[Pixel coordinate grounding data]
--------

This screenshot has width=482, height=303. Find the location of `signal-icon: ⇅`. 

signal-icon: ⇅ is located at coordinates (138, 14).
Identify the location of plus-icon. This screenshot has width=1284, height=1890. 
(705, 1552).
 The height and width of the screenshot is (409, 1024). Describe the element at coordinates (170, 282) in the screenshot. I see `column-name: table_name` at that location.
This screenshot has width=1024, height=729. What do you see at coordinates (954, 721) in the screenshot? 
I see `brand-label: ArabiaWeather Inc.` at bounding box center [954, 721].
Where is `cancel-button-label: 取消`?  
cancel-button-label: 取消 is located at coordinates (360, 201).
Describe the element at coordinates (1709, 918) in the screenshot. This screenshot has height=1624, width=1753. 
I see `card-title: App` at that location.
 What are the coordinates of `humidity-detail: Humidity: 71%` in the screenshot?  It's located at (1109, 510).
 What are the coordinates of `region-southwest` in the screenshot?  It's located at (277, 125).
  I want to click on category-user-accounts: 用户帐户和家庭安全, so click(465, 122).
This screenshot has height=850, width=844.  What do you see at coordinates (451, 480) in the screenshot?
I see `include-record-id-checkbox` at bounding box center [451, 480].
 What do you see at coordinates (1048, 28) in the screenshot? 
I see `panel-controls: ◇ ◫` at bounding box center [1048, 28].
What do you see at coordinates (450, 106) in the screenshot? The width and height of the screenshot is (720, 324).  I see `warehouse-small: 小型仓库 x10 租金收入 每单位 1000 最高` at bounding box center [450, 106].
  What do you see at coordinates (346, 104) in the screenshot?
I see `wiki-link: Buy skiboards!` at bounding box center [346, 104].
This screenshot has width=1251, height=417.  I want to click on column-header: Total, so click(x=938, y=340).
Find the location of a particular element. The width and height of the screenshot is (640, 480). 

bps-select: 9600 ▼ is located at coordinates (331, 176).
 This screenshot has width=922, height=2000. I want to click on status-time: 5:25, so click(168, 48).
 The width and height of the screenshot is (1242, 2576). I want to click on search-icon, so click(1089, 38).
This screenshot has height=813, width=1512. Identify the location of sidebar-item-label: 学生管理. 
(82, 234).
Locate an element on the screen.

--------

§ **Work instructions**
Please rewrite the material above as a JSON list of strings, with one string for each line and the blank lines left out.

§ **Task solution**
[
  "This screenshot has width=482, height=303. Find the location of `signal-icon: ⇅`. ",
  "signal-icon: ⇅ is located at coordinates (138, 14).",
  "Identify the location of plus-icon. This screenshot has width=1284, height=1890. ",
  "(705, 1552).",
  " The height and width of the screenshot is (409, 1024). Describe the element at coordinates (170, 282) in the screenshot. I see `column-name: table_name` at that location.",
  "This screenshot has width=1024, height=729. What do you see at coordinates (954, 721) in the screenshot? ",
  "I see `brand-label: ArabiaWeather Inc.` at bounding box center [954, 721].",
  "Where is `cancel-button-label: 取消`?  ",
  "cancel-button-label: 取消 is located at coordinates (360, 201).",
  "Describe the element at coordinates (1709, 918) in the screenshot. This screenshot has height=1624, width=1753. ",
  "I see `card-title: App` at that location.",
  " What are the coordinates of `humidity-detail: Humidity: 71%` in the screenshot?  It's located at (1109, 510).",
  " What are the coordinates of `region-southwest` in the screenshot?  It's located at (277, 125).",
  "  I want to click on category-user-accounts: 用户帐户和家庭安全, so click(465, 122).",
  "This screenshot has height=850, width=844.  What do you see at coordinates (451, 480) in the screenshot?",
  "I see `include-record-id-checkbox` at bounding box center [451, 480].",
  " What do you see at coordinates (1048, 28) in the screenshot? ",
  "I see `panel-controls: ◇ ◫` at bounding box center [1048, 28].",
  "What do you see at coordinates (450, 106) in the screenshot? The width and height of the screenshot is (720, 324).  I see `warehouse-small: 小型仓库 x10 租金收入 每单位 1000 最高` at bounding box center [450, 106].",
  "  What do you see at coordinates (346, 104) in the screenshot?",
  "I see `wiki-link: Buy skiboards!` at bounding box center [346, 104].",
  "This screenshot has width=1251, height=417.  I want to click on column-header: Total, so click(x=938, y=340).",
  "Find the location of a particular element. The width and height of the screenshot is (640, 480). ",
  "bps-select: 9600 ▼ is located at coordinates (331, 176).",
  " This screenshot has width=922, height=2000. I want to click on status-time: 5:25, so click(168, 48).",
  " The width and height of the screenshot is (1242, 2576). I want to click on search-icon, so click(1089, 38).",
  "This screenshot has height=813, width=1512. Identify the location of sidebar-item-label: 学生管理. ",
  "(82, 234).",
  "Locate an element on the screen."
]